Africa is set to have its first-ever African-owned COVID-19 vaccine within the next three years, developers announced on Tuesday.
They say the mRNA vaccine will be stored at temperatures used in regular refrigerators, making it easier to store and distribute in rural and remote locations where fewest people are currently vaccinated.
“The Covid-19 vaccine will take up to 36 months because it will have to go through full clinical trials and we will position it as a booster,” said Prof Petro Terblanche of Afrigen – which is collaborating on the vaccine with the Univercells Group.
The development and production of this new vaccine will take place in Cape Town, South Africa.
The announcement comes days after the World Trade Organization (WTO) reached a deal to waive a crucial intellectual property agreement, making it easier for developing countries to manufacture and export patented Covid vaccines without consent from the patent holder for five years.
A lack of super-cold chains and the lack of local cost-effective production are still two major challenges affecting the roll-out of coronavirus vaccines.
There also, however, seems to be an issue with demand.
The South African firm Aspen Pharmacare had signed a deal with Johnson & Johnson to produce its vaccine in South Africa. But its plant may have to close as there are not enough orders.
The continental health body – Africa CDC – says that 18% of the population has been fully vaccinated against Covid.

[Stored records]
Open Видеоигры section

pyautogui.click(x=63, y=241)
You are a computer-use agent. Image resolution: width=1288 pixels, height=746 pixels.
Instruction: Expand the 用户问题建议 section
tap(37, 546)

* * *

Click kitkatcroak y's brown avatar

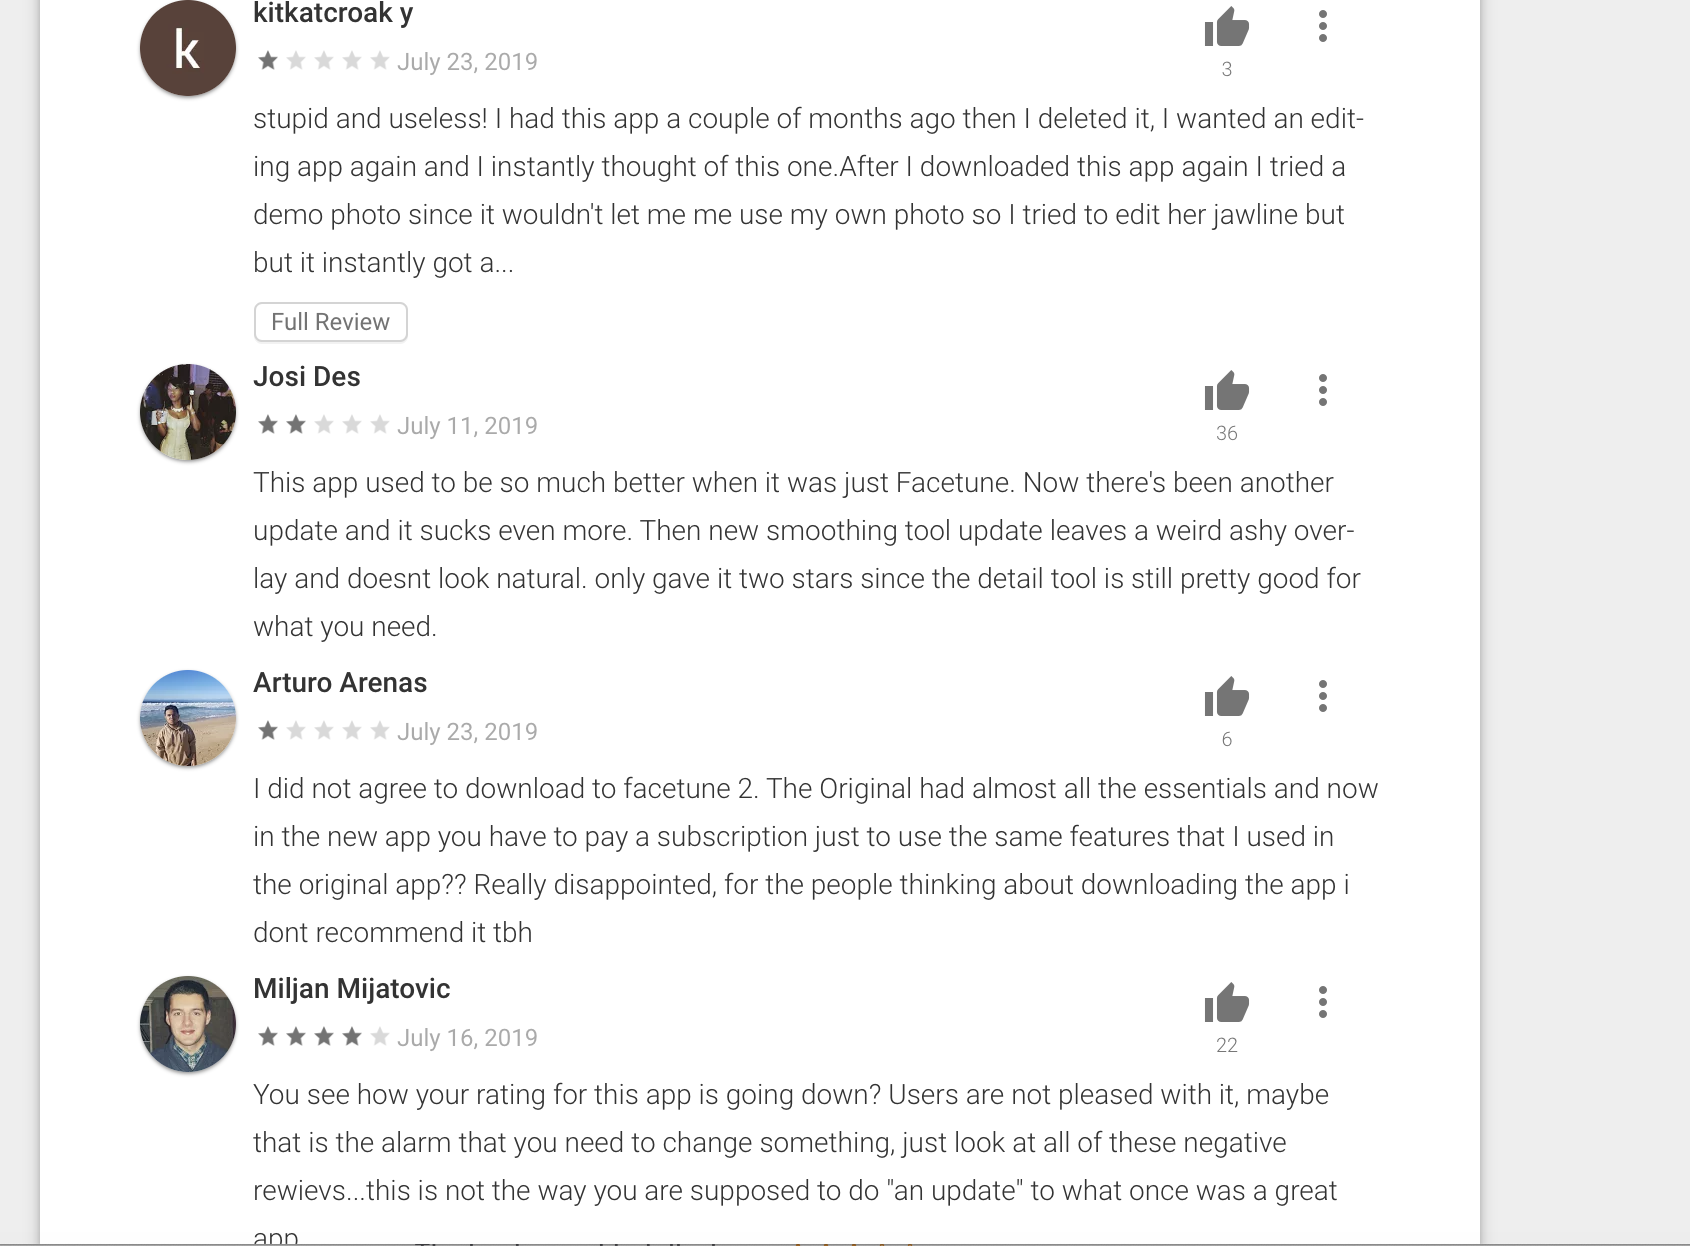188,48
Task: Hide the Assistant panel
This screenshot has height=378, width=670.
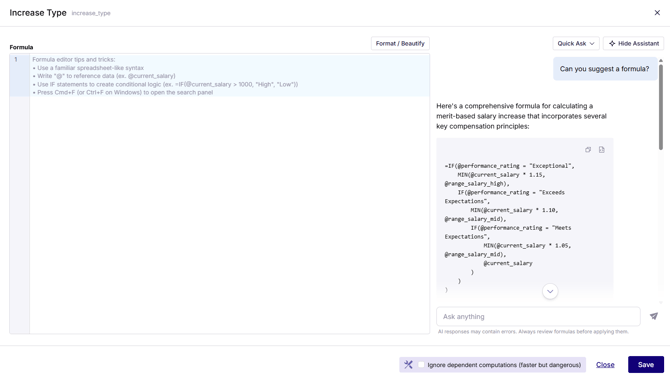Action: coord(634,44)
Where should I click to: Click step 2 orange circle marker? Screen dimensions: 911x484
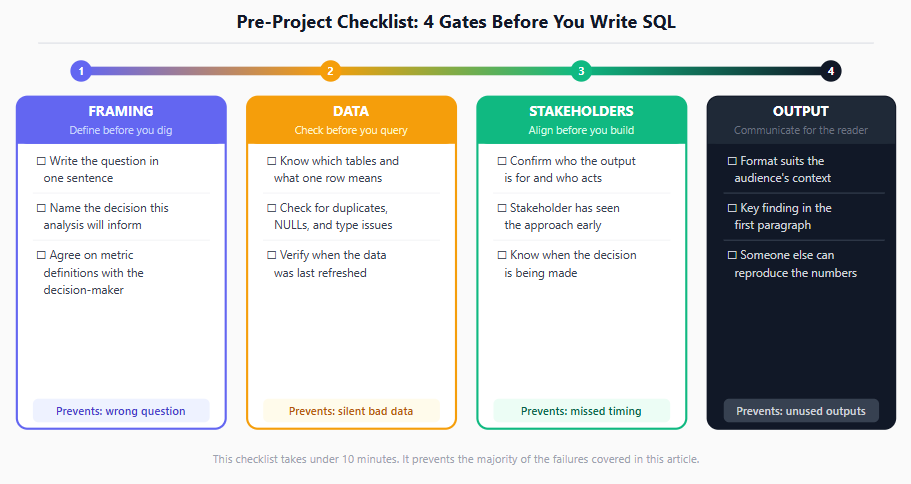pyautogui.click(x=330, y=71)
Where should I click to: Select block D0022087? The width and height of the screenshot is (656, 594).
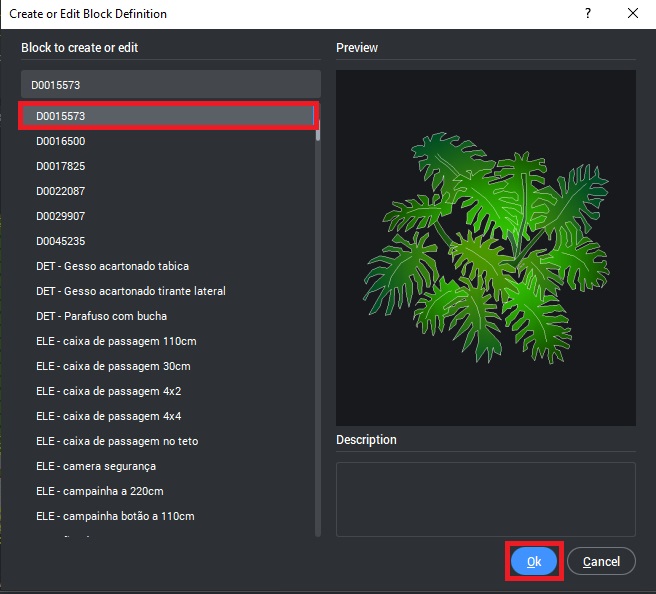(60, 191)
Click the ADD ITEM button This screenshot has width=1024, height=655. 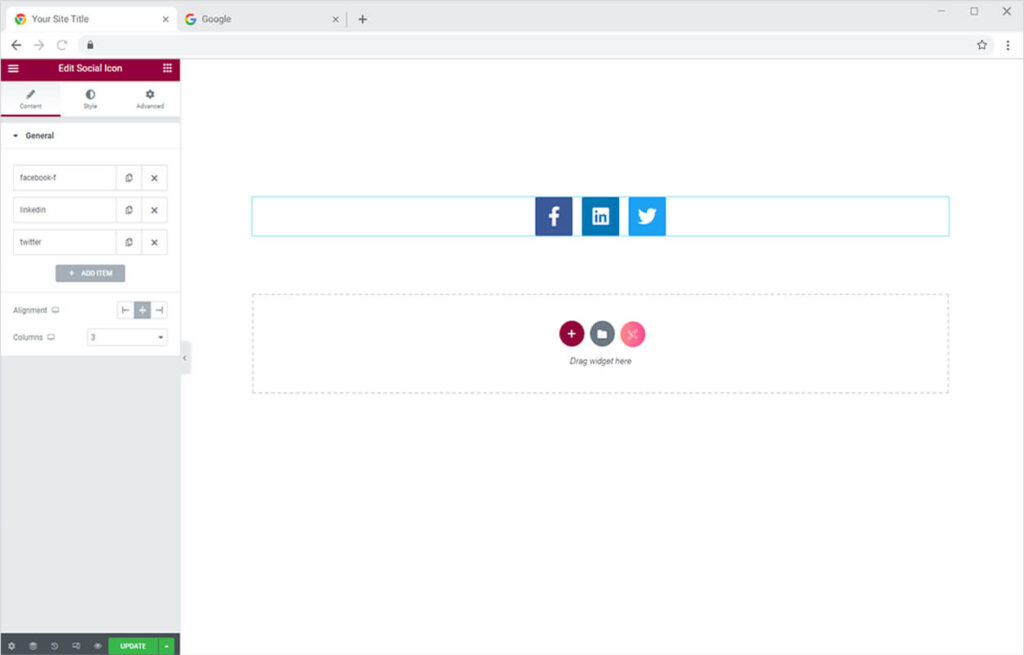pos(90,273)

• Activity list
[A] Answer these questions from the vaccine article:
(i) In which city will the new vaccine be developed and produced?
(ii) For how many years does the WTO deal allow manufacture and export of patented Covid vaccines without the patent holder's consent?
(iii) What percentage of the population does Africa CDC say has been fully vaccinated against Covid?
[B] List every organization or company named in the vaccine article.
Draw solely on the vaccine article when responding.

• Exercise responses
[A]
(i) Cape Town, South Africa
(ii) Five years
(iii) 18%

[B]
Afrigen
Univercells Group
World Trade Organization (WTO)
Aspen Pharmacare
Johnson & Johnson
Africa CDC